_ABOUT THIS TASK_
The response should consist of every line below, unchanged.

.....

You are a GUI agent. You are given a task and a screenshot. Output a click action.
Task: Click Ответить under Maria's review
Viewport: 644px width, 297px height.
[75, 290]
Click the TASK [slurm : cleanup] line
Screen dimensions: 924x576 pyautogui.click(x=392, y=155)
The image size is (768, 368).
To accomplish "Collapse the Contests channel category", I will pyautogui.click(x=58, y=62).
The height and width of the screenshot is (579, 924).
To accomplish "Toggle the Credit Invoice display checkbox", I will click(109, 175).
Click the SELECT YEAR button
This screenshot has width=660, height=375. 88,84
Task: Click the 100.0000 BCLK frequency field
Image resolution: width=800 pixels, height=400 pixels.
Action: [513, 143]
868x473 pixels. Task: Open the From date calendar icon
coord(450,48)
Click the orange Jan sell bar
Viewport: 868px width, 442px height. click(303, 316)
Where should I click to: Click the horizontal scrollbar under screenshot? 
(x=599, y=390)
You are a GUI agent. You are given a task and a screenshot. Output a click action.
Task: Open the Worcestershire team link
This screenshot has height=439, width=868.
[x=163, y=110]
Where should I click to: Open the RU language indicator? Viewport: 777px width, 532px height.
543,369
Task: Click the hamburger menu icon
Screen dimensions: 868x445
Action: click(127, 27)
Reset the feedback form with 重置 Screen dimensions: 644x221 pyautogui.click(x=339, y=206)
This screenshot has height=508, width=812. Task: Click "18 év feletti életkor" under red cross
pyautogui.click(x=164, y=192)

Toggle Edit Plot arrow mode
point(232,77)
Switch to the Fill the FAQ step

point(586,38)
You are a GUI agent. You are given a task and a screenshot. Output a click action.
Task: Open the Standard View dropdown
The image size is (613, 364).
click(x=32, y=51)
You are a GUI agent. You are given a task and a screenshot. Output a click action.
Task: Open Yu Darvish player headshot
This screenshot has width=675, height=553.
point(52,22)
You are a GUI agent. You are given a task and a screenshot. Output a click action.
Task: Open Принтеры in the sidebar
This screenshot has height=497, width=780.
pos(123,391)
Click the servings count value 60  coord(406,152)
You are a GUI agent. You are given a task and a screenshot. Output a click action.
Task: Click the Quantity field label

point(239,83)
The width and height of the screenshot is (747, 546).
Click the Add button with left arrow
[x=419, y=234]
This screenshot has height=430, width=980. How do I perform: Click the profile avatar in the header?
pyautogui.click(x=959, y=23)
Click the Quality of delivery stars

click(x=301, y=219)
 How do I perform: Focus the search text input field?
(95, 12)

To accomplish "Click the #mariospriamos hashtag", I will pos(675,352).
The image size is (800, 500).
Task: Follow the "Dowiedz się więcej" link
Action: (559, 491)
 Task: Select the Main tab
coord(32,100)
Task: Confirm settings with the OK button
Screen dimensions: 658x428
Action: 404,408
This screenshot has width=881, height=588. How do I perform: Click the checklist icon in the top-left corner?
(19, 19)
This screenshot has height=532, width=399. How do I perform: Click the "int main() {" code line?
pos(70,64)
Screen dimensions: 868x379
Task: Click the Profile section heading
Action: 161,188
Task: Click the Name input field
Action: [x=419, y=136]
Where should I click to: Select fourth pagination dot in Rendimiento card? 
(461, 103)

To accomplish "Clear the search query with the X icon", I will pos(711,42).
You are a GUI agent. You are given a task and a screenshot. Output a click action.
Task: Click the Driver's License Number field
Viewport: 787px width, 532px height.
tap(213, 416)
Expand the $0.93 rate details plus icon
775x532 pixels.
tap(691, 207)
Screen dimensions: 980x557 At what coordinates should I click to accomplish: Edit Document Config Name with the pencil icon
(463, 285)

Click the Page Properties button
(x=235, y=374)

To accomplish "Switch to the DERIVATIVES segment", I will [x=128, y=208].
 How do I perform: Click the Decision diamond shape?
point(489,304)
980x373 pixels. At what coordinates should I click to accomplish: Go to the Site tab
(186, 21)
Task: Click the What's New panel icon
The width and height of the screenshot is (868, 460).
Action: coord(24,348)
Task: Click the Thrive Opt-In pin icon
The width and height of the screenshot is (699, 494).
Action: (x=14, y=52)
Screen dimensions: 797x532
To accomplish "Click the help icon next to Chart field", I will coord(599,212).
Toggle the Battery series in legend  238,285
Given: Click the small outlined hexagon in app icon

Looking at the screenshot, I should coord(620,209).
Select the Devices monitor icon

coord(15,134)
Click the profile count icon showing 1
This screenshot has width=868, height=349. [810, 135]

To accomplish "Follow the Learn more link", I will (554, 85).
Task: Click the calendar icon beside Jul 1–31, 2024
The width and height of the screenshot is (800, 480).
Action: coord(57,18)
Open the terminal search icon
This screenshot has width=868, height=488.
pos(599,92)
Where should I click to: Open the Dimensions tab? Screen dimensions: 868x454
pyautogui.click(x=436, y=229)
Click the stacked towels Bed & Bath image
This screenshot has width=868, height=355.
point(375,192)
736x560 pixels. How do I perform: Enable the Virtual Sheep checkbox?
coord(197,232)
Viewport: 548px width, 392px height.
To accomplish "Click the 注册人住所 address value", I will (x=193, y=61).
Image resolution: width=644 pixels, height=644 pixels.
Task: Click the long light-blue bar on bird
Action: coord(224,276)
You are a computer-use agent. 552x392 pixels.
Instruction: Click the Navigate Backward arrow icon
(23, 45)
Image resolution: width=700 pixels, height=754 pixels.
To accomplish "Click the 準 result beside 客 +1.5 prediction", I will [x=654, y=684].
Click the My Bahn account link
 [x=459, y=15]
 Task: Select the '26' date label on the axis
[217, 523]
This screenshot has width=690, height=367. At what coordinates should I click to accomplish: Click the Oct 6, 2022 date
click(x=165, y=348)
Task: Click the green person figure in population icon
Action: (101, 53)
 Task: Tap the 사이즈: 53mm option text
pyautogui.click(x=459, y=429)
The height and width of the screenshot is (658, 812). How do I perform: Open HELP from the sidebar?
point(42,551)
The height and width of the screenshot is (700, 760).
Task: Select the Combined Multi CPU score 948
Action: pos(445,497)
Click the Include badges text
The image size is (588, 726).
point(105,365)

.....

_EXPECTED ANSWER_
You are a GUI agent. You are given a task and a screenshot. Output a click action.
Task: Click Ответить under Maria's review
Viewport: 644px width, 297px height.
[75, 290]
Click the TASK [slurm : cleanup] line
Screen dimensions: 924x576 pyautogui.click(x=392, y=155)
The image size is (768, 368).
To accomplish "Collapse the Contests channel category", I will pyautogui.click(x=58, y=62).
The height and width of the screenshot is (579, 924).
To accomplish "Toggle the Credit Invoice display checkbox", I will click(109, 175).
Click the SELECT YEAR button
This screenshot has width=660, height=375. 88,84
Task: Click the 100.0000 BCLK frequency field
Image resolution: width=800 pixels, height=400 pixels.
Action: [513, 143]
868x473 pixels. Task: Open the From date calendar icon
coord(450,48)
Click the orange Jan sell bar
Viewport: 868px width, 442px height. click(303, 316)
Where should I click to: Click the horizontal scrollbar under screenshot? 
(x=599, y=390)
You are a GUI agent. You are given a task and a screenshot. Output a click action.
Task: Open the Worcestershire team link
This screenshot has height=439, width=868.
[x=163, y=110]
Where should I click to: Open the RU language indicator? Viewport: 777px width, 532px height.
543,369
Task: Click the hamburger menu icon
Screen dimensions: 868x445
Action: click(127, 27)
Reset the feedback form with 重置 Screen dimensions: 644x221 pyautogui.click(x=339, y=206)
This screenshot has height=508, width=812. Task: Click "18 év feletti életkor" under red cross
pyautogui.click(x=164, y=192)

Toggle Edit Plot arrow mode
point(232,77)
Switch to the Fill the FAQ step

point(586,38)
You are a GUI agent. You are given a task and a screenshot. Output a click action.
Task: Open the Standard View dropdown
The image size is (613, 364).
click(x=32, y=51)
You are a GUI agent. You are given a task and a screenshot. Output a click action.
Task: Open Yu Darvish player headshot
This screenshot has width=675, height=553.
point(52,22)
You are a GUI agent. You are given a task and a screenshot. Output a click action.
Task: Open Принтеры in the sidebar
This screenshot has height=497, width=780.
pos(123,391)
Click the servings count value 60  coord(406,152)
You are a GUI agent. You are given a task and a screenshot. Output a click action.
Task: Click the Quantity field label

point(239,83)
The width and height of the screenshot is (747, 546).
Click the Add button with left arrow
[x=419, y=234]
This screenshot has height=430, width=980. How do I perform: Click the profile avatar in the header?
pyautogui.click(x=959, y=23)
Click the Quality of delivery stars

click(x=301, y=219)
 How do I perform: Focus the search text input field?
(95, 12)

To accomplish "Click the #mariospriamos hashtag", I will pos(675,352).
The image size is (800, 500).
Task: Follow the "Dowiedz się więcej" link
Action: (559, 491)
 Task: Select the Main tab
coord(32,100)
Task: Confirm settings with the OK button
Screen dimensions: 658x428
Action: 404,408
This screenshot has width=881, height=588. How do I perform: Click the checklist icon in the top-left corner?
(19, 19)
This screenshot has height=532, width=399. How do I perform: Click the "int main() {" code line?
pos(70,64)
Screen dimensions: 868x379
Task: Click the Profile section heading
Action: 161,188
Task: Click the Name input field
Action: [x=419, y=136]
Where should I click to: Select fourth pagination dot in Rendimiento card? 
(461, 103)

To accomplish "Clear the search query with the X icon", I will pos(711,42).
You are a GUI agent. You are given a task and a screenshot. Output a click action.
Task: Click the Driver's License Number field
Viewport: 787px width, 532px height.
tap(213, 416)
Expand the $0.93 rate details plus icon
775x532 pixels.
tap(691, 207)
Screen dimensions: 980x557 At what coordinates should I click to accomplish: Edit Document Config Name with the pencil icon
(463, 285)

Click the Page Properties button
(x=235, y=374)

To accomplish "Switch to the DERIVATIVES segment", I will [x=128, y=208].
 How do I perform: Click the Decision diamond shape?
point(489,304)
980x373 pixels. At what coordinates should I click to accomplish: Go to the Site tab
(186, 21)
Task: Click the What's New panel icon
The width and height of the screenshot is (868, 460).
Action: coord(24,348)
Task: Click the Thrive Opt-In pin icon
The width and height of the screenshot is (699, 494).
Action: (x=14, y=52)
Screen dimensions: 797x532
To accomplish "Click the help icon next to Chart field", I will coord(599,212).
Toggle the Battery series in legend  238,285
Given: Click the small outlined hexagon in app icon

Looking at the screenshot, I should coord(620,209).
Select the Devices monitor icon

coord(15,134)
Click the profile count icon showing 1
This screenshot has width=868, height=349. [810, 135]

To accomplish "Follow the Learn more link", I will (554, 85).
Task: Click the calendar icon beside Jul 1–31, 2024
The width and height of the screenshot is (800, 480).
Action: coord(57,18)
Open the terminal search icon
This screenshot has width=868, height=488.
pos(599,92)
Where should I click to: Open the Dimensions tab? Screen dimensions: 868x454
pyautogui.click(x=436, y=229)
Click the stacked towels Bed & Bath image
This screenshot has width=868, height=355.
point(375,192)
736x560 pixels. How do I perform: Enable the Virtual Sheep checkbox?
coord(197,232)
Viewport: 548px width, 392px height.
To accomplish "Click the 注册人住所 address value", I will (x=193, y=61).
Image resolution: width=644 pixels, height=644 pixels.
Task: Click the long light-blue bar on bird
Action: coord(224,276)
You are a computer-use agent. 552x392 pixels.
Instruction: Click the Navigate Backward arrow icon
(23, 45)
Image resolution: width=700 pixels, height=754 pixels.
To accomplish "Click the 準 result beside 客 +1.5 prediction", I will [x=654, y=684].
Click the My Bahn account link
 [x=459, y=15]
 Task: Select the '26' date label on the axis
[217, 523]
This screenshot has width=690, height=367. At what coordinates should I click to accomplish: Click the Oct 6, 2022 date
click(x=165, y=348)
Task: Click the green person figure in population icon
Action: (101, 53)
 Task: Tap the 사이즈: 53mm option text
pyautogui.click(x=459, y=429)
The height and width of the screenshot is (658, 812). How do I perform: Open HELP from the sidebar?
point(42,551)
The height and width of the screenshot is (700, 760).
Task: Select the Combined Multi CPU score 948
Action: pos(445,497)
Click the Include badges text
The image size is (588, 726).
point(105,365)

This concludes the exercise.